On the other hand T-shaped or “herringbone”-like arrangements described in literature are often strongly fluorescent. Though the C-H^…π interactions resulting from this arrangement are sometimes recognized (as in Mizobe’s work)^[49], they often are not identified as direct contributors to the fluorescence properties of the given compound. Especially the T-shaped arrangement of anthracene moieties in the solid state often provides several short aromatic C-H^…π interactions per molecule which can be considered strong due to the polarity of the aromatic C-H bonds and the steep angle to the π system of frequently close to 90° (Figure 3-48). Especially in the case of 2,6-ADS, large differences between virtually non-fluorescent one-dimensional arrangements and strongly fluorescent two-dimensional “zig-zag” arrangements of the molecules are found. While by the geometrical operations applied for quantification of deformation in this thesis no difference between both forms is determinable, the two dimensional form exhibits strong C-H^…π bonding (Figure 3-48), which is absent in the

one-dimensional structure. The This arrangement comes close to that found in SPAnPS@tol (15) which has shown the possible impact of such interactions and the results from 21-28 also suggest that C-H^…π bonds cause a decisive influence on the solid state fluorescence properties of anthracene derivatives.
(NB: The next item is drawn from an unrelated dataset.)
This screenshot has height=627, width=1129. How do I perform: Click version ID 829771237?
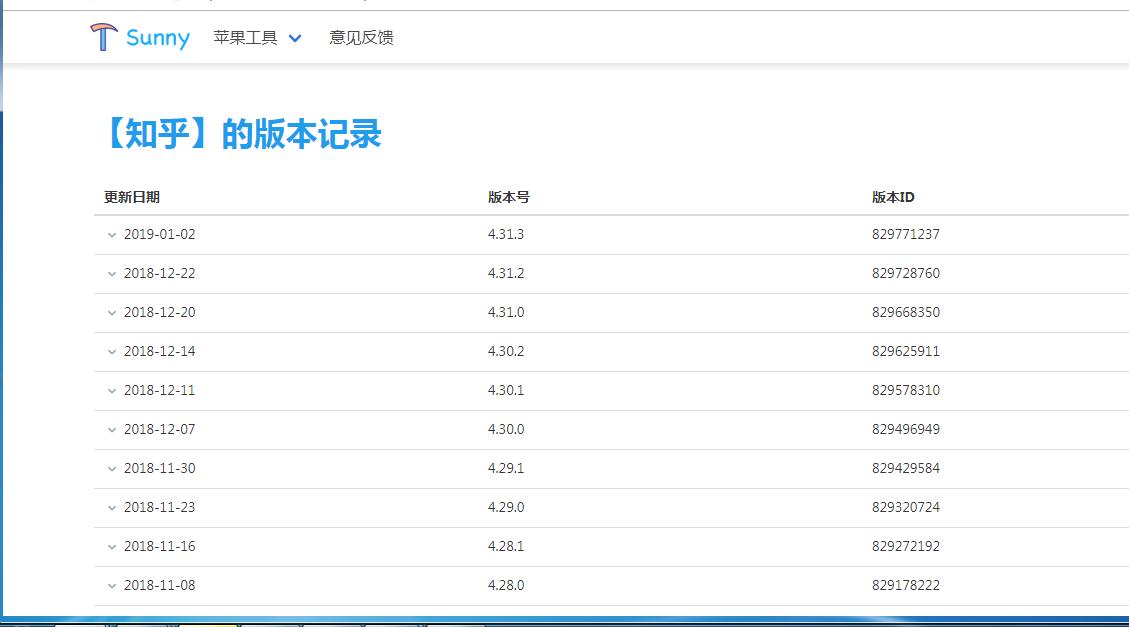906,235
Figure 3-48: C-H^…π interactions in a strongly solid state fluorescent compound by Mizobe et al.^[49]

Summarizing the solid state fluorescence properties of 21-28 from a more remote perspective, it was found, despite the chalkogen or complexed gold atom, that in general every dimethylamino substituted compound showed stronger emission than the diethylamino substituted equivalent (21 > 23; 22 > 24; 25 > 27; 26 > 28). Broken down to a simple resumé, bulkier substituents produce a stronger deformation and stronger steric repulsion in the solid state which again leads to larger distances and weaker C-H^…π interactions between the fluorophores, which in the case of 21-28 results in suppression of fluorescence emission.